╭─ SUPPLIED PASSAGE

HCP Professor Michael E. Chernew, PhD, an economist, is playing an increasingly major role on the national health care stage. As a member of MedPAC (the federal Medicare Payment Advisory Commission), the Commonwealth Fund’s Commission on a High Performance Health System, and the Congressional Budget Office Panel of Health Advisers, Chernew is well positioned to influence the future of the nation’s health care system.
MedPAC is an independent agency whose mandate is to analyze access to care, quality of care, and other issues affecting Medicare and to advise Congress on Medicare payments to health plans and providers. The Commission on a High Performance Health System promotes a health system that “provides all Americans with affordable access to high-quality, safe care while maximizing efficiency in its delivery and administration.” The CBO's Panel of Health Advisers examines frontier research in health policy and advises the agency on its analyses of health care issues.
Along with his participation in these national discussions, Chernew is carrying out some very interesting research on the structure of health insurance. “We’re looking at practical ways to promote cost containment,” he says, “without sacrificing quality of care.” One major focus of his work is examining “value-based insurance design.” “As health care costs rise” says Chernew, “there’s an increasing move to shift the payments to patients. But medical services vary dramatically in the ‘value’ they provide, with some services being fundamental to providing good health care. Value-based insurance design tries to carve out those services that are clinically important—of high value—and keep costs for them low.”

╰─

§ **PROBLEM SET**
1. Answer these questions about the passage on Michael Chernew:
(a) What is Chernew's profession?
(b) Whom does MedPAC advise on Medicare payments to health plans and providers?
(c) According to Chernew, what does value-based insurance design try to do with clinically important services?
2. Extract the part of the passage on Michael Chernew from "HCP Professor Michael" up to and including "health care system.".
3. Extend the passage on Michael Chernew, starting from its final sentence.
The entries are separate material with no connection to the passage about Michael Chernew.

╭─ ENTRIES SHOWN

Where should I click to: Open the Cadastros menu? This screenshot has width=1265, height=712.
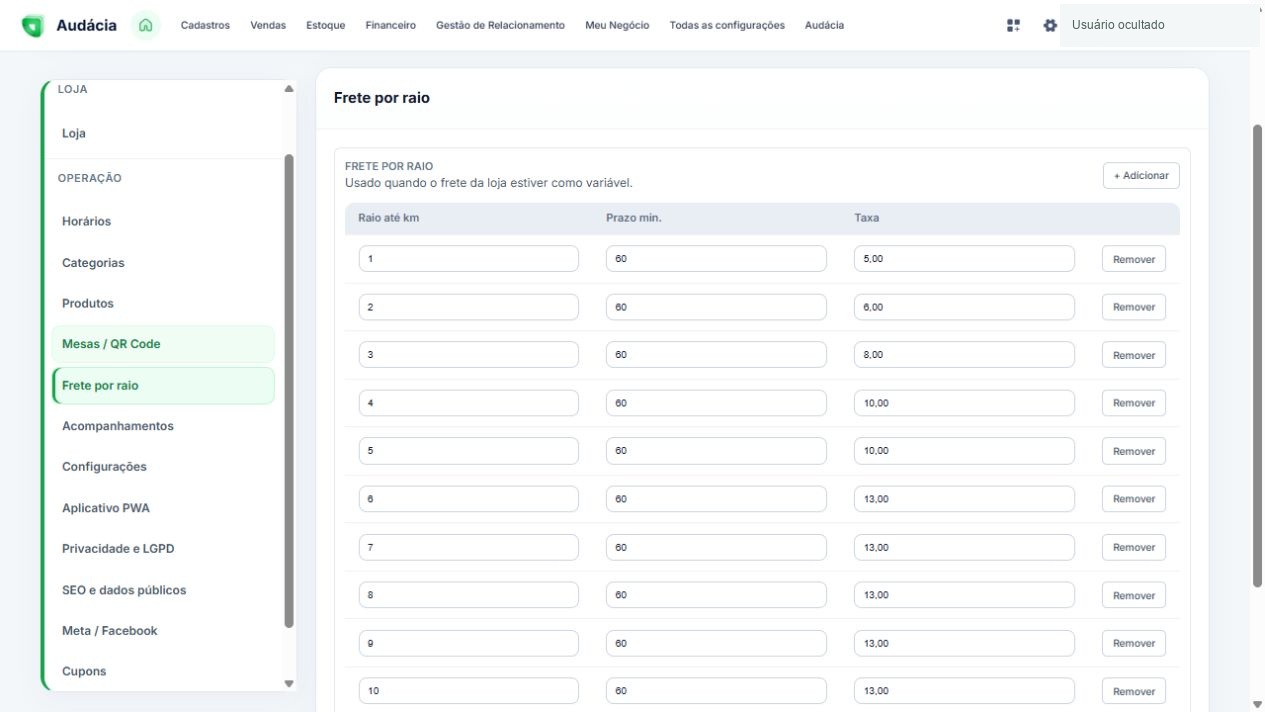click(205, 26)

╰─
╭─ ENTRIES SHOWN

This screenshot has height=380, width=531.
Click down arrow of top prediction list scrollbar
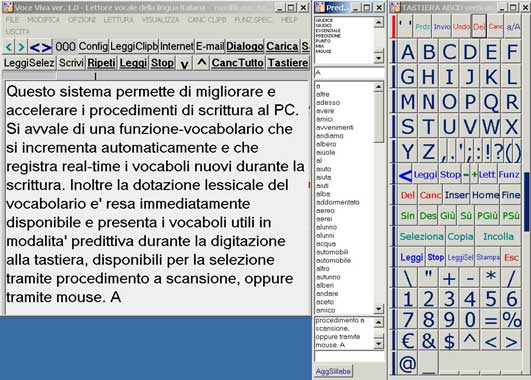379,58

╰─

§ **RESULTS**
1.
(a) He is an economist.
(b) Congress.
(c) It tries to carve them out and keep costs for them low.

2.
HCP Professor Michael E. Chernew, PhD, an economist, is playing an increasingly major role on the national health care stage. As a member of MedPAC (the federal Medicare Payment Advisory Commission), the Commonwealth Fund’s Commission on a High Performance Health System, and the Congressional Budget Office Panel of Health Advisers, Chernew is well positioned to influence the future of the nation’s health care system.

3.
High-value services include those important for appropriate management of chronic disease, such as cholesterol medicine, diabetes medicine, and blood pressure medicine (especially for people with diabetes), as well as certain preventive services, such as eye exams for people with diabetes and colonoscopies. Value-based insurance is designed to remove financial barriers for these high-value health care services and minimize the costs to patients.
Chernew and his colleagues are currently evaluating the effects of several value-based insurance programs offered by large employers across the country. “Most of our evaluations suggest that one can improve the quality of care through these programs,” says Chernew. “The financial effects are more difficult to assess, as they depend on the structure of the individual programs. There are, of course, some financial savings, because healthy people use fewer services, but it is less certain whether they exceed the cost of the program.”
Through his own research and his membership on “high-value” national committees, Chernew is helping lead the way to reforming the nation’s health care system.